Ha sido en este sentido que para Trump la oficina de la presidencia era un hogar, con poca o ninguna distinción entre los intereses públicos y privados del gobernante. Esto hacía que algunas de las características principales de su régimen -el exceso personalista arbitrario o el nepotismo rampante- fueran inteligibles o malinterpretadas como fascistas. Esto explicaba también la conflictividad interna de su gobierno, cuyo eje principal no era la lucha entre un presidente autoritario/fascista y los defensores de la democracia, sino entre Trump- pater familias y los defensores del Estado burocrático y su lógica oficial.

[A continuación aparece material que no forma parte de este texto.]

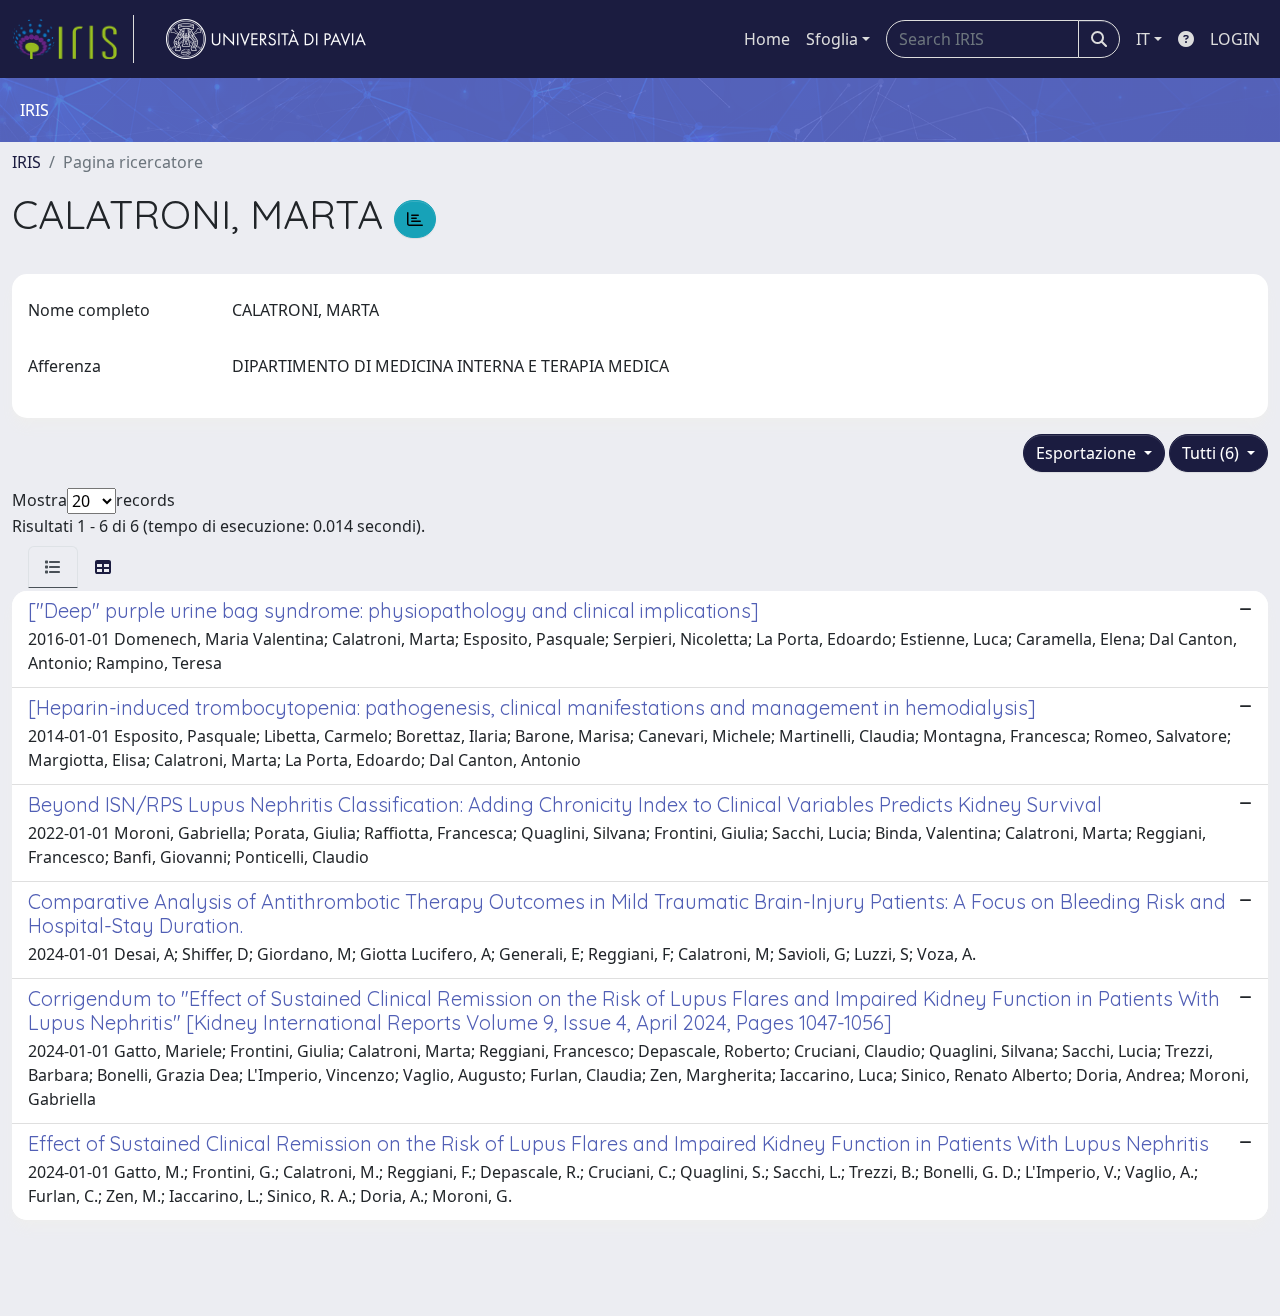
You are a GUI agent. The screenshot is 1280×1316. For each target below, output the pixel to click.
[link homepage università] (266, 39)
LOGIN (1235, 39)
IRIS (26, 162)
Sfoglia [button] (832, 39)
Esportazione (1088, 453)
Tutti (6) (1212, 453)
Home (767, 39)
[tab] (53, 567)
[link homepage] (73, 39)
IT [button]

Si bien Biden y su administración vinieron explícitamente para salvar las normas democráticas en EEUU, lo que en realidad prometían restablecer -dado que Trump nunca ha intentado abolir la Constitución ni llevar a cabo su propio Gleichschaltung- era más bien esta división entre los intereses públicos y privados de un líder. Pero igualmente, como en el caso de la política exterior que mejor se entiende en términos de la continuidad, sin corte entre las dos administraciones (https://lahaine.org/dY25), la lógica patrimonial era también propia para la administración bidenista denotando que se trata de una faceta sistémica en EEUU, de modo parecido a que el bonapartismo es el tipo del régimen preferido allí, independientemente de quien gobierna (D. Losurdo, Democracy and Bonapartism..., 2024, p. 291-295).
Así, el círculo íntimo de los asesores más cercanos de Biden siempre ha sido conformado por su familia: su esposa Jill, su hijo Hunter y su hermana Valerie. Y han sido igualmente siempre los intereses de la familia -al igual que en el caso de Trump-, lo que motivaba muchas de sus decisiones incluso desde sus tiempos de vicepresidente (por ejemplo, respecto a China o Ucrania, donde su hijo hacía negocios), sólo con esta diferencia: que Biden lo hacía con menos fanfarronería y tratando de guardar las apariencias.
Y si bien todo esto se reflejaba también en el marco en el que los medios hablaban de los dos clanes: en el caso de Biden, de una familia llena de amor, y en el caso de Trump, de una familia gansteril, todo el escaparate se cayó la semana pasada cuando el presidente decidió, usando las prerrogativas extraordinarias del Ejecutivo -y después de haber prometido y mentido siete veces que no lo iba a hacer-, indultar a su hijo, Hunter Biden, que esperaba este mes las sentencias de cárcel en dos casos penales: uno relacionado con posesión de armas y consumo de drogas y otro por evasión fiscal de más de 1,4 millones de dólares.
Con esto, Biden -apelando a las supuestas motivaciones políticas de estas condenas y la persecución por parte de Trump y los trumpistas-, dejó en claro que, igual que su predecesor/sucesor, no comprende o no quiere comprender la diferencia entre las responsabilidades hacia su oficina y las responsabilidades hacia su familia. Y completó así el proceso de su trumpificación, cerrando en efecto, al final de su mandato, la poca brecha que quedaba entre él y Trump (https://lahaine.org/eH5s). Trump, que fiel a su verdadera anatomía, entre varias nominaciones de su nuevo gobierno patrimonial ya nombró a un suegro de una de sus hijas como asesor principal en asuntos árabes y otro de la otra -que de hecho ya había indultado en 2020 en un caso de evasión fiscal-, como embajador en Francia.